O MP entende que essas emissões tiveram como objetivo fomentar mais-valias que terão sido canalizadas para as sociedades-veículo da Eurofin, num total de cerca de 800 milhões de euros. Tais mais-valias terão sido obtidas, segundo os investigadores do DCIAP, com engano de clientes (que nada sabiam) e do BES (que não obteve qualquer retorno financeiro pelas responsabilidades que assumiu). E em benefício das sociedades da área não financeira do GES que eram financiadas pela Eurofin. Para tal, foram utilizadas diversas unidades bancárias domiciliadas em Londres, Ilhas Cayman e Luxemburgo.

  • Criação de sociedades-veículo para comprar junk assets do BES. A Eurofin terá igualmente servido para a criação e utilização de sociedades-veículo para aquisição de ativos desvalorizados ou com valor perto de zero (como as obrigações Lehman Brothers, por exemplo) para que o banco não tivesse que assumir a sua titularidade e suportar, também contabilisticamente, eventuais prejuízos. Desta forma, a capacidade financeira do BES era melhorada e evitava-se o registo de imparidades financeiras no balanço do banco. De acordo com o MP, esta atividade terá sido sempre omitida aos investidores e ao público em geral.
  • Produtos de rentabilidade garantida com 10 mil milhões de euros colocados nos clientes. O MP suspeita igualmente que o GES terá instrumentalizado o BES para financiar-se através de outros tipos de produtos financeiros, como as chamadas séries comerciais, operações sobre títulos compostos por ações preferenciais emitidas pelas SPV ou obrigações com cupão emitidas pelo BES.

O que eram as séries comerciais do BES?

Mostrar Esconder

De acordo com o site da Comissão de Mercado de Valores Mobiliários, o código que se inicia por SCBES era um código meramente interno utilizado pelo BES. “Estes instrumentos correspondem a investimentos em obrigações (emitidas pelo BES) ou ações preferenciais (de entidades relacionadas com o BES), e foram designados pelo BES como Séries Comerciais. Na sua substância, consistiu na aquisição de títulos pelos clientes em mercado secundário, com a promessa de recompra futura pelo BES, numa data predeterminada e a um preço predefinido, prometendo desta forma ao cliente, na maturidade do investimento, a recuperação do capital investido, assim como da rentabilidade acordada”, lê-se no site da CMVM.

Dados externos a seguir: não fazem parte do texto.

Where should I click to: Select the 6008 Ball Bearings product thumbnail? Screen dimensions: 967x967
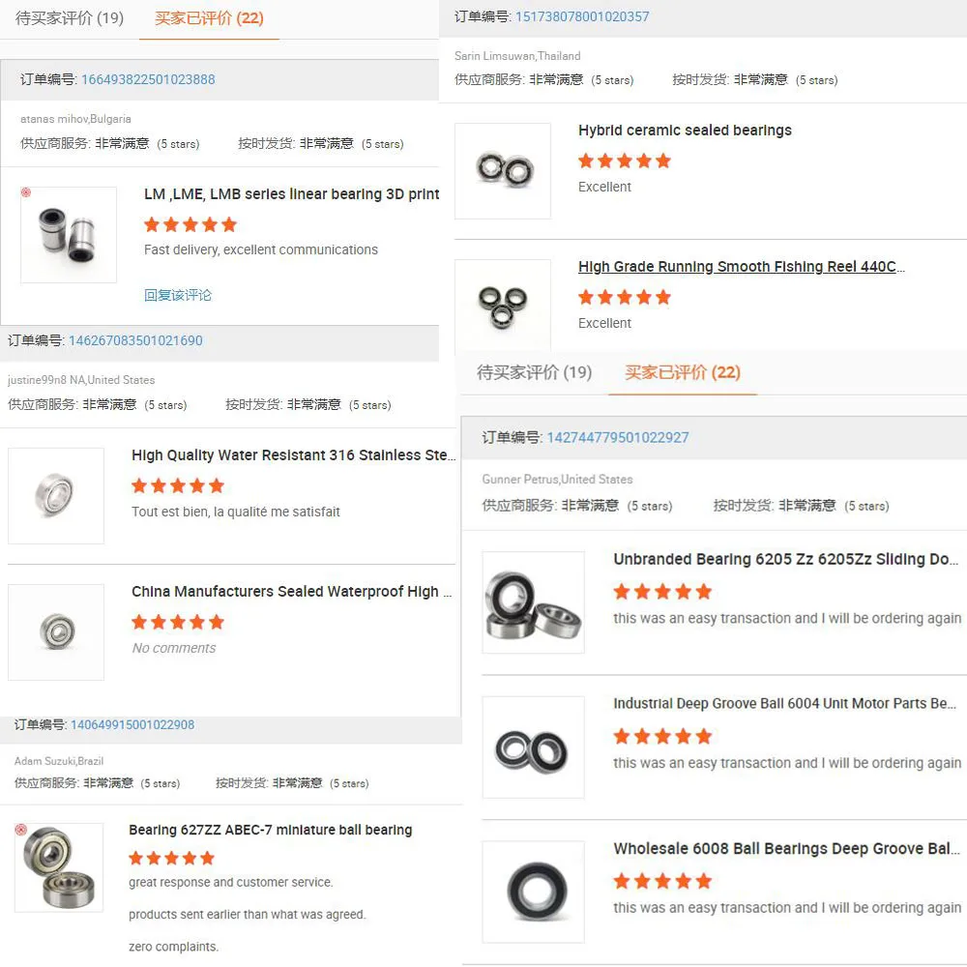point(533,892)
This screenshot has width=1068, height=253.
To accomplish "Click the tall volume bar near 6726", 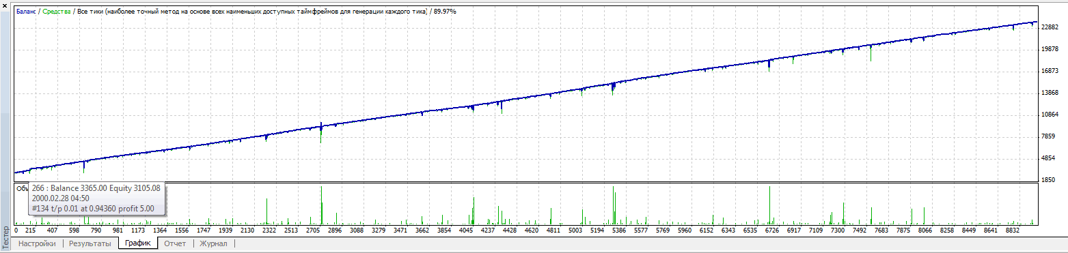I will point(769,205).
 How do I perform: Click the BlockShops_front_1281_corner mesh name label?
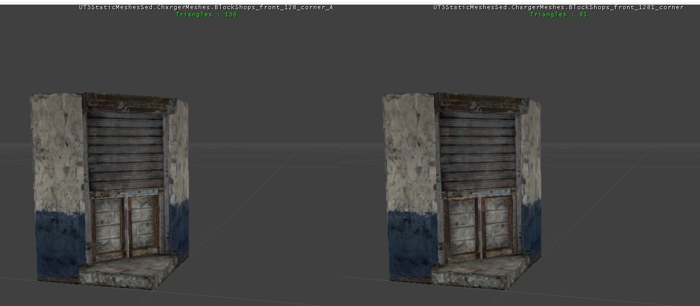[558, 8]
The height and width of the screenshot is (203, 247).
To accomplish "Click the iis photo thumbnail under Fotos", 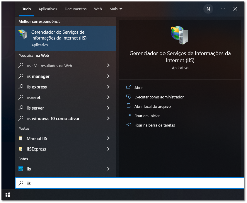I will coord(21,169).
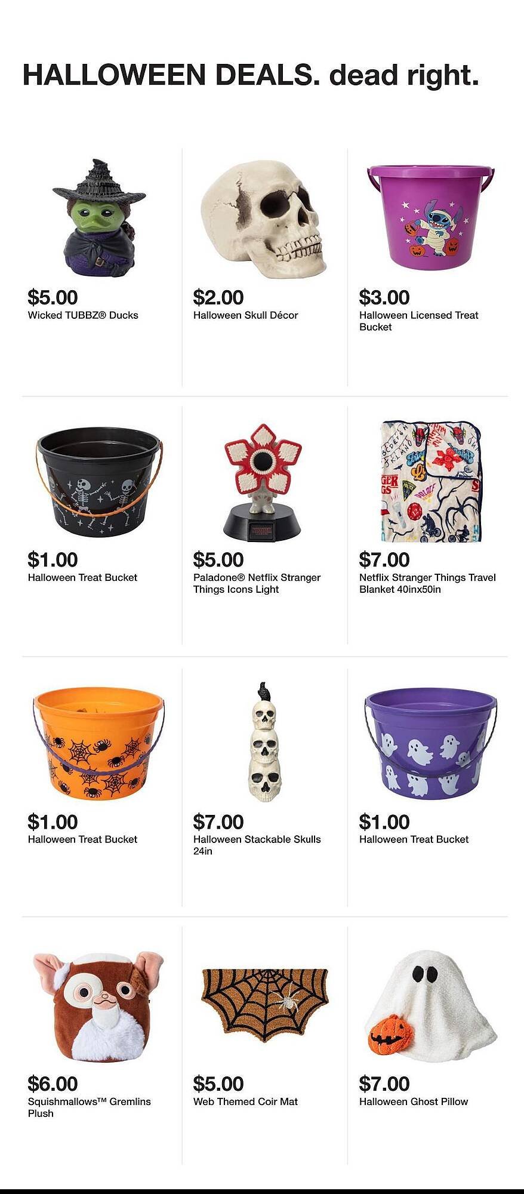524x1194 pixels.
Task: Open the Halloween Skull Décor product link
Action: click(245, 315)
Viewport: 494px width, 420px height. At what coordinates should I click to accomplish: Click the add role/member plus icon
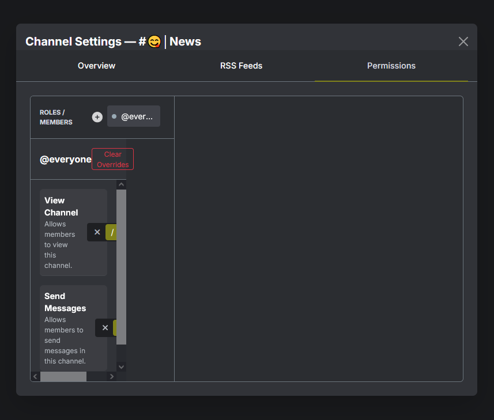pos(97,117)
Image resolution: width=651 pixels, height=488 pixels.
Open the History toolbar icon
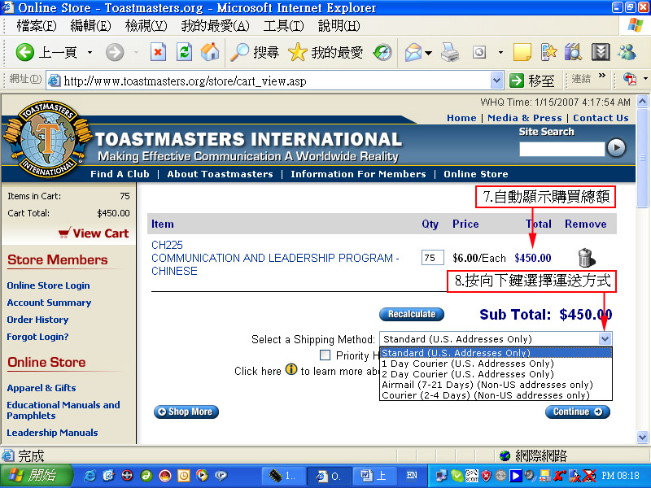pyautogui.click(x=382, y=53)

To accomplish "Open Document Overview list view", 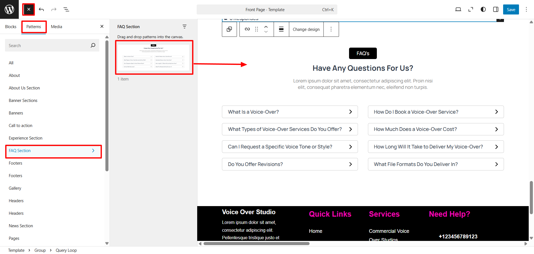I will pyautogui.click(x=66, y=9).
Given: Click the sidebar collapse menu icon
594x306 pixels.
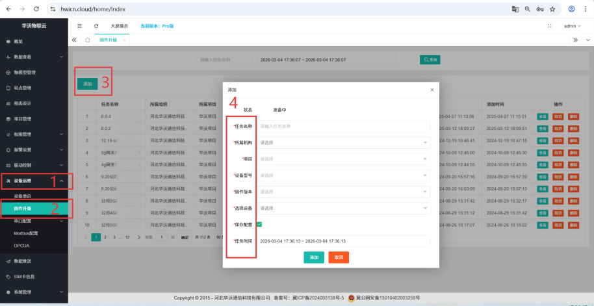Looking at the screenshot, I should click(79, 26).
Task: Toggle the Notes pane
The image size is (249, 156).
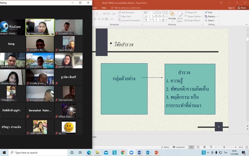Action: pyautogui.click(x=165, y=147)
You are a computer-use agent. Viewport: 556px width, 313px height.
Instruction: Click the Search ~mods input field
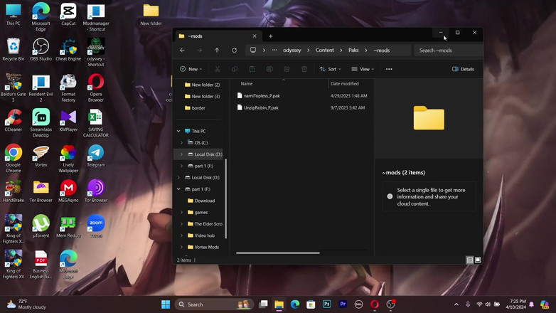point(448,51)
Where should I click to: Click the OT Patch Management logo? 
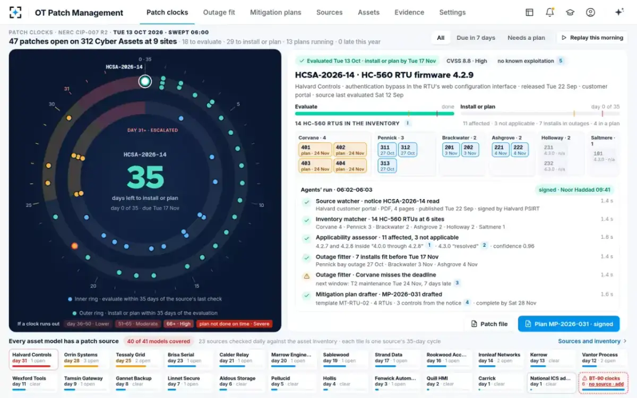point(16,12)
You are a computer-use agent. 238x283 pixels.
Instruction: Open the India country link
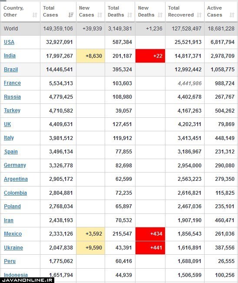(x=10, y=56)
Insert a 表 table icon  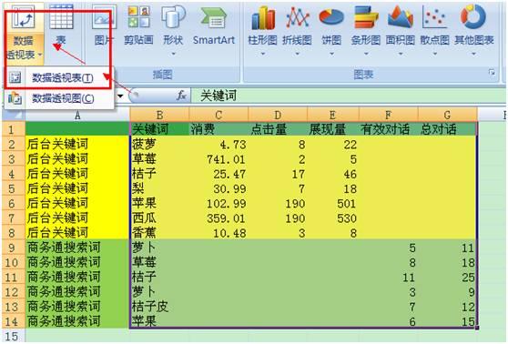tap(61, 25)
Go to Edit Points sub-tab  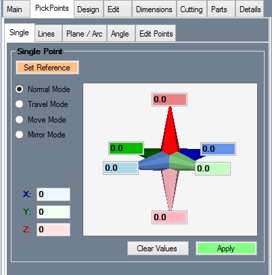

Os investigadores do DCIAP suspeitam que o BES colocou cerca de 10 mil milhões de euros em produtos desta natureza junto dos seus clientes entre janeiro de 2011 e abril de 2014 com a intermediação da Eurofin. O problema mais grave é que, na ótica do MP, existem indícios de que tais produtos foram apresentados aos clientes do BES como se de rentabilidade garantida se tratassem. Isto é, como se fossem depósitos a prazo. O MP suspeita ainda que estas transações serviram igualmente para camuflas puras operações de reporte ou acordos de recompra com ganhos fiscais alegadamente ilícitos.